A sliver of light showed at the bottom of the chair. I’d forgotten the lighter, in my dive. Somehow the flame was still burning, more than it usually did when I needed it. It had the slipcover of a chair on fire. That was nokay. I f the shotgunner got light enough to aim, I was finished.

I made an ungraceful belly-down lunge, caught an ankle. A bare, slim ankle I could get a grip on. Yair. A girl.

It may have showed a deplorable lack of savoir-faire for me to wrestle around with a girl in a nightgown, but my small stock of savoir-faire was at an all time low. She clawed. I butted. She kneed me. I got a body scissors on her, pinned her beneath me.

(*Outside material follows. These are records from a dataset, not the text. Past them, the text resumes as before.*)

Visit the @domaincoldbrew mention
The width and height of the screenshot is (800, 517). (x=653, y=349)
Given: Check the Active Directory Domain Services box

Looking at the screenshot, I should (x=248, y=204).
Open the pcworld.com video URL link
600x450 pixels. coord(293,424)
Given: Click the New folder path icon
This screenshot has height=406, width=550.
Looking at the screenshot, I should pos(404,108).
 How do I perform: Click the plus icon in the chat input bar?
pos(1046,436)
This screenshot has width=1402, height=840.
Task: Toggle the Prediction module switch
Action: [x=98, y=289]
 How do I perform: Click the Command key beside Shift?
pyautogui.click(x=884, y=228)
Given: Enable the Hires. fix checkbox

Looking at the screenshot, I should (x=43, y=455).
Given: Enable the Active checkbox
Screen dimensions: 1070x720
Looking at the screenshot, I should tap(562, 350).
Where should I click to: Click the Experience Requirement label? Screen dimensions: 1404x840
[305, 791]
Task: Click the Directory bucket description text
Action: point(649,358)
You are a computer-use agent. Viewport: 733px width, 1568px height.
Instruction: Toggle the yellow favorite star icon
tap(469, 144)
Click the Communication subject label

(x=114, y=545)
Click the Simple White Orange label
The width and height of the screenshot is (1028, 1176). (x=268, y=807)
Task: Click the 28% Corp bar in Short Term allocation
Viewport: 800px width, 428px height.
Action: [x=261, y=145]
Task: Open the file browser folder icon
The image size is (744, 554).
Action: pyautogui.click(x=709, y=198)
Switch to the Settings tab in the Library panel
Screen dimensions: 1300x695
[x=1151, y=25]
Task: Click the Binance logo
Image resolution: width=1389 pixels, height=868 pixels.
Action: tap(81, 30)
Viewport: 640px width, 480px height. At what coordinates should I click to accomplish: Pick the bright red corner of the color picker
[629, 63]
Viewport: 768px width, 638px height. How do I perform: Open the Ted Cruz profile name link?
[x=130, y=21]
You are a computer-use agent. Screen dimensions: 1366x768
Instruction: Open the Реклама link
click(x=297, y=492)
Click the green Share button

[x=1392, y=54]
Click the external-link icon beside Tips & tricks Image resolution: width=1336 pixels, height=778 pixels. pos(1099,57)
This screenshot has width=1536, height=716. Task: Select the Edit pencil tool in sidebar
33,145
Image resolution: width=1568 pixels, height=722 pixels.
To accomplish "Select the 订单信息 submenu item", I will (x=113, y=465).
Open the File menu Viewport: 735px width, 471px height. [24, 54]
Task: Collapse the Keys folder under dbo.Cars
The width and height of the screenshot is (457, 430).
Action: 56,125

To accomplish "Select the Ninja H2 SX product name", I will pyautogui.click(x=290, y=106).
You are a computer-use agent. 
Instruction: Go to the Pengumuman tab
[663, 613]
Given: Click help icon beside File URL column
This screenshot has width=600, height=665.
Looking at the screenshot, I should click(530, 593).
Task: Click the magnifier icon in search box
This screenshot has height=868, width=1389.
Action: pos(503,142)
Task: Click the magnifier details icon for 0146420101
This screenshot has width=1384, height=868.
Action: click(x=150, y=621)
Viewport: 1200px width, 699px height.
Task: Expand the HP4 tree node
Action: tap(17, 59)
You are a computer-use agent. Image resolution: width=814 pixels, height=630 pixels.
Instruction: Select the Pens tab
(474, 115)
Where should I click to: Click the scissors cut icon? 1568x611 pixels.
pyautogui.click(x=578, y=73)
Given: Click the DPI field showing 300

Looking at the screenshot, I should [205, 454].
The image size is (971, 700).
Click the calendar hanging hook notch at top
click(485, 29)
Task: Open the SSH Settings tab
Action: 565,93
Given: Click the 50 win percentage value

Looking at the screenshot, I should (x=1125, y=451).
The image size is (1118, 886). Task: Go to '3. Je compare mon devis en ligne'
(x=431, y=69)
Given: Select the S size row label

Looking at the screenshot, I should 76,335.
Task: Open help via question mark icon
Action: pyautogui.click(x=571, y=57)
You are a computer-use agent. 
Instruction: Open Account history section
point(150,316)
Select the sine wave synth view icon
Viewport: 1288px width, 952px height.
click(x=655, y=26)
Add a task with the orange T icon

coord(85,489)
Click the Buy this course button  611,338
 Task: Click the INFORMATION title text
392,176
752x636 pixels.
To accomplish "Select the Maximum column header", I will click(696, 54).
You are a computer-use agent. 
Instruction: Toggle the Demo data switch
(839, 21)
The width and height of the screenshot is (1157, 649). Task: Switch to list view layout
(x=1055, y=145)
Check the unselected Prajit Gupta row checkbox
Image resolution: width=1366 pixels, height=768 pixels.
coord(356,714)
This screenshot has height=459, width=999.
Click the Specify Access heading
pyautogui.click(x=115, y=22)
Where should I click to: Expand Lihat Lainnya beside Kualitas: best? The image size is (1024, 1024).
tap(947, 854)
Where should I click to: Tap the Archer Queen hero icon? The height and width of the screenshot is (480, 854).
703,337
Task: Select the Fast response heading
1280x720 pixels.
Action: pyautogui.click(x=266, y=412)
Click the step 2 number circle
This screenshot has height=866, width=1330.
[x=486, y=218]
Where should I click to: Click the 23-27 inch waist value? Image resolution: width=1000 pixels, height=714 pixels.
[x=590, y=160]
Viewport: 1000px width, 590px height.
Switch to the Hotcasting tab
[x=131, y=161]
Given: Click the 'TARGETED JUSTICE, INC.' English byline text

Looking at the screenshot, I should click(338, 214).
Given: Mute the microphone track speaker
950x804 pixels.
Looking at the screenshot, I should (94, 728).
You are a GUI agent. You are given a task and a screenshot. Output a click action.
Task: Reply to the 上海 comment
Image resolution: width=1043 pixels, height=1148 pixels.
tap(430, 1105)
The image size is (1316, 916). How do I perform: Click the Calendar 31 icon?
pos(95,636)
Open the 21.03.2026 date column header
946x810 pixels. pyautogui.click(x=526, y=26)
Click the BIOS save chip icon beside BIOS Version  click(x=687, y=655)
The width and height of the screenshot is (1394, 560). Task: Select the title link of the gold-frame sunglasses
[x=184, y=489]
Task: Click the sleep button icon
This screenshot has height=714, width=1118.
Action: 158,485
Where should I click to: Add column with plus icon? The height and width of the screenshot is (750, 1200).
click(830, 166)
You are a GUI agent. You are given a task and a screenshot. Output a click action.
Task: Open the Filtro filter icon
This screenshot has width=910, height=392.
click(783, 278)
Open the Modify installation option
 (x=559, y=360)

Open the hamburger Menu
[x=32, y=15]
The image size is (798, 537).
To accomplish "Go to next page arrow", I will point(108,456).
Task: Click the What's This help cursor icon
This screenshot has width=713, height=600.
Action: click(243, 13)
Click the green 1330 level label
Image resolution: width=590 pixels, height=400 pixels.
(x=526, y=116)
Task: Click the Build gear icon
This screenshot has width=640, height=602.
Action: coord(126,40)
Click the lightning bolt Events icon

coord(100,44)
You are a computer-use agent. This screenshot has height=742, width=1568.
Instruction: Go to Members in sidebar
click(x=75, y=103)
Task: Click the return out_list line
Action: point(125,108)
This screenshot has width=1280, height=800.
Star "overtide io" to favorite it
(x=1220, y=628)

Click! The lights went on.

Across the room a small boy, about seven, in blue pajamas, held a hatchet in one hand and kept his other on the light switch.

“You let Nikky alone, you! Or I’ll kill you!”

Chapter thirty-one:

Corpses can’t testify

Misplaced humor’s a common reaction to sudden danger. Stick-up victims often get plugged for wisecracking at gunmen. Something like that must have hit me. I had to snigger at the tousle-haired kid with the tomahawk and the terrified, determined eyes.

“All you need’s a fire helmet, Chief. You got your ax with you, I see. How ’bout puttin’ out that blaze? Huh?”